Artifact Audibility

As professional recording engineers, our job is to capture musical performances as clearly and accurately as possible, especially acoustic music. Sure, when mixing pop and rock tunes, we often mangle sounds to make them more interesting. Creative use of EQ, compression, distortion and other effects is an important part of the job. But once a mix has been honed and approved, we aim to maintain the same tonality and clarity through to the listener’s loudspeakers.

Two things conspire to degrade quality and clarity: frequency response errors, and various distortions and noises that I call, collectively, “artifacts.” These include harmonic and intermodulation distortion, tape hiss, AC power hum and buzz, jitter noise, and other unwanted sounds. The most important property of an artifact is how loud it is. With practice we can learn to identify some types of artifacts at a fairly low volume, though at some level they’ll be too soft to hear at all, even to the most well-trained ears.

Besides the overall volume of artifacts in relation to the music, two other factors affect their audibility: their frequency content and the masking effect. The equal loudness curves developed by Fletcher and Munson in the 1930s show that our ears are more sensitive to some frequencies than to others, depending on their loudness. In short, our hearing is most sensitive at frequencies around 2 to 4 kHz, and much less so at low frequencies. So artifacts containing treble frequencies are more audible than low-frequency rumble.

The masking effect is equally important because it determines how well we hear one sound in the presence of another. When standing next to a loud jackhammer, you won’t hear someone talking softly 10 feet away. Masking is strongest when both sounds have similar frequency ranges. Therefore, when playing a cassette tape you might hear tape hiss during a bass solo, but not when cymbals or violins are prominent. Likewise, you’ll easily hear low-frequency hum when only a tambourine plays, but maybe not during a floor tom solo. Note that masking affects only our ears. Spectrum analyzers can easily identify any frequency in the presence of any other frequency, even when one is 100 dB softer.

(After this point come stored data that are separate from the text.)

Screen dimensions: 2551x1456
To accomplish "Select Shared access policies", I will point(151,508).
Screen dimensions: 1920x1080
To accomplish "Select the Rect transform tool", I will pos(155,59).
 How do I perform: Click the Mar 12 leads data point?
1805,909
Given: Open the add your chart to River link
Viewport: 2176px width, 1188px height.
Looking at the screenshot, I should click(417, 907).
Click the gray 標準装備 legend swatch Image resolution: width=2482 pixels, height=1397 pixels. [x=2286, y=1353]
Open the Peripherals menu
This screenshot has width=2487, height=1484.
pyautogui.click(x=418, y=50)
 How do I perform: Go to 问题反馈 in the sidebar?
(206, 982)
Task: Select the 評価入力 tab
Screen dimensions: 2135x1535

Earlier I mentioned that jitter manifests as noise, though it may or may not be random like tape hiss. Depending on its cause, jitter may appear as FM sidebands, which is more like IM distortion or digital aliasing. But jitter is still an artifact, and as such its audibility can be assessed like any other artifact. Some people believe jitter narrows the stereo width and harms bass response, though I’ve never witnessed compelling proof from a proper blind test. Similarly, truncation distortion occurs when reducing 24-bit audio files to 16 bits when dither is not applied, and some people believe this too affects fullness and imaging. However, fullness is a function of frequency response that’s easily measured. And good imaging is related more to room acoustics and untamed reflections than low-level distortions and noise. Jitter artifacts are typically 100 dB or more below the music, and they simply can’t have that effect.

A few years ago I experimented to learn at what level distortion and other artifacts are audible. I created a 100Hz sine wave in Sony Sound Forge, then added a 3kHz tone at various levels below the 100Hz tone. I picked those two frequencies because they’re far apart to minimize masking, and our ears are most sensitive around 3 kHz. I inserted the 3kHz tone as a series of pulses that turn on and off once per second, making it even easier to spot. Tests like this are simple to do, and I urge everyone to experiment.

Note that when playing high-frequency sine waves through loudspeakers, you should move your head slightly while you listen. This avoids missing a high frequency that’s present, but in an acoustic null. Even when a room is acoustically treated, nulls at high frequencies can exist every few inches, especially when playing a mono source through two loudspeakers at once. You can easily hear this by playing a 3kHz tone by itself, then moving your head a few inches in any direction. I also created a special noise file you can loop and insert at various levels behind music:

http://www.ethanwiner.com/noise.wav

This noise contains treble frequencies where our ears are most sensitive, so it’s biased to favor those who believe very soft artifacts such as jitter are audible. If you can’t hear it mixed under music at -70 dB, it’s unlikely that jitter, which is much softer, will have any effect. Note that this file peaks at -20 dBFS because it’s very irritating to hear at a normal volume. So when you mix it with music, it’s actually 20 dB softer than the level control indicates.

I’m convinced that some people believe jitter affects fullness and imaging because of peaks and nulls in their listening room. Even in a well-treated room the response varies substantially at all frequencies over small distances. I’ve measured differences greater than 12 dB at 70 Hz in locations only four inches apart. At higher frequencies the level differences are even larger. So when switching your converter’s clock, unless you keep your head in the exact same place within half an inch, the fullness or clarity really can vary, but not because the amount of jitter changed!

Ethan Winer has been an audio engineer and professional musician for more than 40 years. His new book, The Audio Expert, is published by Focal Press.